Matt Nuccio, left, and Fred Catapano show off their PetCakes...

Matt Nuccio, left, and Fred Catapano show off their PetCakes toys in their office in Merrick. (Jan. 24, 2011) Credit: Ed Betz

Fred Catapano's brown eyes widened and went soft as he lifted to his cheek Twinkle Sprinkles, a brown, droopy-eared stuffed animal puppy nestled in a fabric cupcake wrapper.

"The whole design of them is that you fall in love with them. It's an impulse item," said Catapano, president of Maspeth-based Well-Made Toy Manufacturing Corp.

"They're deliciously cute," chimed in toy designer Matt Nuccio, Catapano's partner and co-owner of Merrick-based toy design and inventing company Design Edge Inc.

For the past year, Catapano and Nuccio have been testing the market with their collectible series of stuffed animals called PetCakes, which Design Edge and Well-Made partnered to create. The response, they said, has exceeded their expectations.

What's not to like about cupcakes and baby animals, they asked. And a retail price of about $14 made the items even more enticing, they said.

PetCakes, which were delivered to Myer Stores in Australia on Oct. 19, sold out at a majority of locations before Christmas without any advertising, said the company's senior toy buyer, John Redenbach. Earlier last year, a press event held by TimetoPlayMag.com, an online consumer toy magazine, brought them to the attention of U.S. mommy bloggers, some 200 of them reviewing PetCakes, Nuccio said. The toy ranked No. 11 in TimetoPlayMag.com's list of top 25 plush toys.

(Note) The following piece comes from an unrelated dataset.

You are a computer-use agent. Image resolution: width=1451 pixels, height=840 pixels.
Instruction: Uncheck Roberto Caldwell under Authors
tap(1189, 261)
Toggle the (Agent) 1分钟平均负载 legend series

Despite a limited distribution, PetCakes have been selling well at Amazon.com and Toysrus.com, said Jim Silver, editor-in-chief of TimetoPlayMag.com, who noted that the products have gone out of stock and have been reordered at both places. The toys are available at Charlie's Family Pharmacy in Seaford and will hit specialty stores across the country this spring.

The goal now is to distribute the PetCakes line much more widely by showing the stuffed animals at the Toy Industry Association's annual Toy Fair at Manhattan's Jacob Javits Convention Center, which started Sunday and ends Wednesday.

Stuffed, or plush, animals are a significant and classic category, toy industry experts said. Sales of plush toys in 2010 jumped to $1.73 billion, an 18 percent increase from 2009, according to The NPD Group, a Port Washington-based market research firm. In last year's fourth quarter, the toy industry's busiest season, sales of plush toys spiked by about 40 percent over the 2009 period.

That growth was primarily driven by Pillow Pets, a stuffed animal that doubles as a pillow, and the humming Sing-A-Ma-Jigs, said Anita Frazier, an NPD Group industry analyst.

PetCakes toys, however, combine the major children's trend of animals with cupcakes in a new way, Silver said.

"If you look at the bestselling item in plush or girls' toys, animals sell," he said. "Over the last three years there's been a great cupcake phenomenon, from Crumbs to Billy's to Magnolia, and it's one of the best-selling desserts for kids."

Affordable as well as collectible toys also have done well in recent years, noted Adrienne Appell, Toy Industry Association spokeswoman.

Sammi Richardson, 22, a Manhattan-based product review blogger who featured PetCakes in September on her "Sammi's Blog of Life," came across the toys online and said she received a "phenomenal" response from parents when she held a giveaway contest.

The PetCakes brand, which has U.S. and international patents, is designed to grow.

There are some 75 characters waiting in the wings, Nuccio said. They also hope to license the PetCakes brand to include items like mini figurines, video and board games, slippers, backpacks, pencil cases, bubble items and swimming accessories.

"We created a universe . . . a line that can keep growing and growing," Nuccio said.